Humacyte, Inc.

Humacyte, Inc. is a commercial-stage biotechnology platform company dedicated to developing and manufacturing universally implantable, bioengineered human tissues and organs. Headquartered in Durham, North Carolina, the company's mission is to transform medical practice and improve patient lives by providing off-the-shelf regenerative tissues that do not require patient matching. Humacyte was established in 2004 and became a publicly traded entity in 2021 through a SPAC merger with Alpha Healthcare Acquisition Corp..

The company's flagship product is Symvess™ (acellular tissue engineered vessel-tyod), also referred to as the Human Acellular Vessel (HAV) or Acellular Tissue Engineered Vessel (ATEV™). Symvess™ received FDA approval for vascular trauma repair in December 2024, marking a significant transition for Humacyte from a clinical-stage to a commercial-stage company. Beyond vascular trauma, Humacyte's pipeline includes product candidates in various stages of development for arteriovenous access for hemodialysis, peripheral arterial disease (PAD), coronary artery bypass grafting (CABG), and pediatric heart surgery. The company is also exploring advanced organ systems and tissue constructs, such as bioengineered esophagus, trachea, and urinary conduits.

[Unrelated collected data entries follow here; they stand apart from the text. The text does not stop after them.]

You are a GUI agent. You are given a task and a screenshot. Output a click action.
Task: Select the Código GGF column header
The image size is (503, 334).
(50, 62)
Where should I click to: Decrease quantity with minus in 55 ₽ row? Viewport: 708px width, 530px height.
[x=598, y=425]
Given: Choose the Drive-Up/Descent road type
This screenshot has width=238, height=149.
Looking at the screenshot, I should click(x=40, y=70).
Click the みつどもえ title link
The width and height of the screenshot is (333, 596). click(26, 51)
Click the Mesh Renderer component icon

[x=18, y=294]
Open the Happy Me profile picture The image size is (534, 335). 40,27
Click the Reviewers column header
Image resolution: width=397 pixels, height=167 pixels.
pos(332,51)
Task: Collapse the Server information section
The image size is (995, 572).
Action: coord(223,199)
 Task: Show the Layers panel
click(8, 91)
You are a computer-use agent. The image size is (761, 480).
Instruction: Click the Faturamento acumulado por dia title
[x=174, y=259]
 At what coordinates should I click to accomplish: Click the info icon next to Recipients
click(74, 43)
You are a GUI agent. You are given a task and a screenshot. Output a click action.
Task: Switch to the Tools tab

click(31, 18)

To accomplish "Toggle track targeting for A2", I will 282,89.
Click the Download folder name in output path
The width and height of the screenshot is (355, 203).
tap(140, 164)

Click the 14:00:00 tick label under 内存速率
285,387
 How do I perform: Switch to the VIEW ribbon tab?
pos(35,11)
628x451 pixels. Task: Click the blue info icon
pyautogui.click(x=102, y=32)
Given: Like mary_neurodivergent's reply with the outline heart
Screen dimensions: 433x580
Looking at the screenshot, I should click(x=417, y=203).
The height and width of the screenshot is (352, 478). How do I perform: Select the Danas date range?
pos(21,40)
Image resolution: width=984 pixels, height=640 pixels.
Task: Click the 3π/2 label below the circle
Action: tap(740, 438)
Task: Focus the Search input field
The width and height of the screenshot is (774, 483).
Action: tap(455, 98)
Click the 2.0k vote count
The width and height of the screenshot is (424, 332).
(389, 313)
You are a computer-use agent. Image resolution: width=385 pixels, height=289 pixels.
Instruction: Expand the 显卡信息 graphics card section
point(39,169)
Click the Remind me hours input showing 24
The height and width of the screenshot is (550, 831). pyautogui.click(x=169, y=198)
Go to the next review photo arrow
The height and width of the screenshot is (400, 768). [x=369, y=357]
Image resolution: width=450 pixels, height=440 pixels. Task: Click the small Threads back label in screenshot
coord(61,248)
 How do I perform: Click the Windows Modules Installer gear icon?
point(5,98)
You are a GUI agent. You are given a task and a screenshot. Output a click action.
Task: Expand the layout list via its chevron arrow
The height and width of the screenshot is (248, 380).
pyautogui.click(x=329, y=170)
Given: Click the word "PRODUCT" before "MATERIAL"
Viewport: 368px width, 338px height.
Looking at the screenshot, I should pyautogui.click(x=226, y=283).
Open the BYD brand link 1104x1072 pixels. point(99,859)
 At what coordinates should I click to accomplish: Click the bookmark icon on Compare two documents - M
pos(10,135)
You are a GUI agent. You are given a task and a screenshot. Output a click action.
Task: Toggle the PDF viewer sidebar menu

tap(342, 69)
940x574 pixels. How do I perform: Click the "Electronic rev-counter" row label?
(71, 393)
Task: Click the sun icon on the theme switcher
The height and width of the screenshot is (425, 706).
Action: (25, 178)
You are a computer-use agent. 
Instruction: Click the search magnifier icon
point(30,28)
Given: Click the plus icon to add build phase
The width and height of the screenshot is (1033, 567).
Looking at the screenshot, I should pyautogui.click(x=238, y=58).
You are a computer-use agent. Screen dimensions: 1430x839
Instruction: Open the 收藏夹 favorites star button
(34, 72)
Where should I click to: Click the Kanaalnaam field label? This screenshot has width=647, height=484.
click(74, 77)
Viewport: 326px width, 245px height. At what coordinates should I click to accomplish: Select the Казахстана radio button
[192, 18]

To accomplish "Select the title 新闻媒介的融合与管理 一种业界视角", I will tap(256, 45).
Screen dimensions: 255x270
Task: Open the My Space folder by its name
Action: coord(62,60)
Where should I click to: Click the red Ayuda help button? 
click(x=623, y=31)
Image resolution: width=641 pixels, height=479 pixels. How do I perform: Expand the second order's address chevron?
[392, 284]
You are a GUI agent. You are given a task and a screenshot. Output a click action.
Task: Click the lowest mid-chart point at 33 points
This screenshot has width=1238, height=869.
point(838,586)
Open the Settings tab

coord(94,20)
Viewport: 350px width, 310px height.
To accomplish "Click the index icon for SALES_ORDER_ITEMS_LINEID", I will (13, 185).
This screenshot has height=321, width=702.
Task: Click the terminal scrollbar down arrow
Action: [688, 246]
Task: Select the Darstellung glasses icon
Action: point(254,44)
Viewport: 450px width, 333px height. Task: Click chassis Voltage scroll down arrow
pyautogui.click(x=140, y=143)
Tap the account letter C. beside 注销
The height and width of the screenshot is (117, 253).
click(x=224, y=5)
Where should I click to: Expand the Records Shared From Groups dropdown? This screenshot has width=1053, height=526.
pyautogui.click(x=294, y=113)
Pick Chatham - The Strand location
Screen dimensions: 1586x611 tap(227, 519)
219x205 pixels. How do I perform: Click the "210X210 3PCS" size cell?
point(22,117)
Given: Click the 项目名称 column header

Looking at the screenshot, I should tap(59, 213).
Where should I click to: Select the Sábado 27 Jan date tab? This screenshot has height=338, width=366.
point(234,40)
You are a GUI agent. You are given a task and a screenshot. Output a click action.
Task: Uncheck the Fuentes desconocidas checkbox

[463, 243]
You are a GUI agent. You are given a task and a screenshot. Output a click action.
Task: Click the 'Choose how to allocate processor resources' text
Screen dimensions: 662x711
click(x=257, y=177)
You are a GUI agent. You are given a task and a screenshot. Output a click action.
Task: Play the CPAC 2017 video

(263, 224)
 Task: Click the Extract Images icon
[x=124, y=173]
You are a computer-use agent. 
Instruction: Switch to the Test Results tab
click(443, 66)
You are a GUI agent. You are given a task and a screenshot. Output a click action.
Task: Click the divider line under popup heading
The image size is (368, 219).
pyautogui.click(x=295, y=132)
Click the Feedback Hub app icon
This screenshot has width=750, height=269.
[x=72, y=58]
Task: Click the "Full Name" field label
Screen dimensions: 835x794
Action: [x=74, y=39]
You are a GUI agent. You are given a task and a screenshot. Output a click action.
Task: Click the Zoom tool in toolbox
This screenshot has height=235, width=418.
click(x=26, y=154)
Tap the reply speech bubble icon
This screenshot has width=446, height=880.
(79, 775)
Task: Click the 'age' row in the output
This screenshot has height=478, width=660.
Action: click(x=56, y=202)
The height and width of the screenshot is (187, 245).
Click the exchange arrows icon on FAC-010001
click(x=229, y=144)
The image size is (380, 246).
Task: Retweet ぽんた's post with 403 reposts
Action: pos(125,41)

Recent developments include the commercial launch of Symvess™ in 2025, with reported product revenue of $1.4 million for the full year 2025. In April 2026, Humacyte appointed Jim Mercadante as Chief Commercial Officer and regained exclusive distribution rights for Symvess™ outside the U.S. from Fresenius Medical Care. The company also announced new U.S. Department of Defense funding for bioengineered blood vessels in February 2026 and the Israeli Ministry of Health's acceptance of a Marketing Authorization Application for Symvess™ for vascular trauma repair in March 2026. Dr. Laura E. Niklason, the company's founder, has served as President and CEO since 2020, leading Humacyte's efforts to establish itself as a leader in regenerative medicine.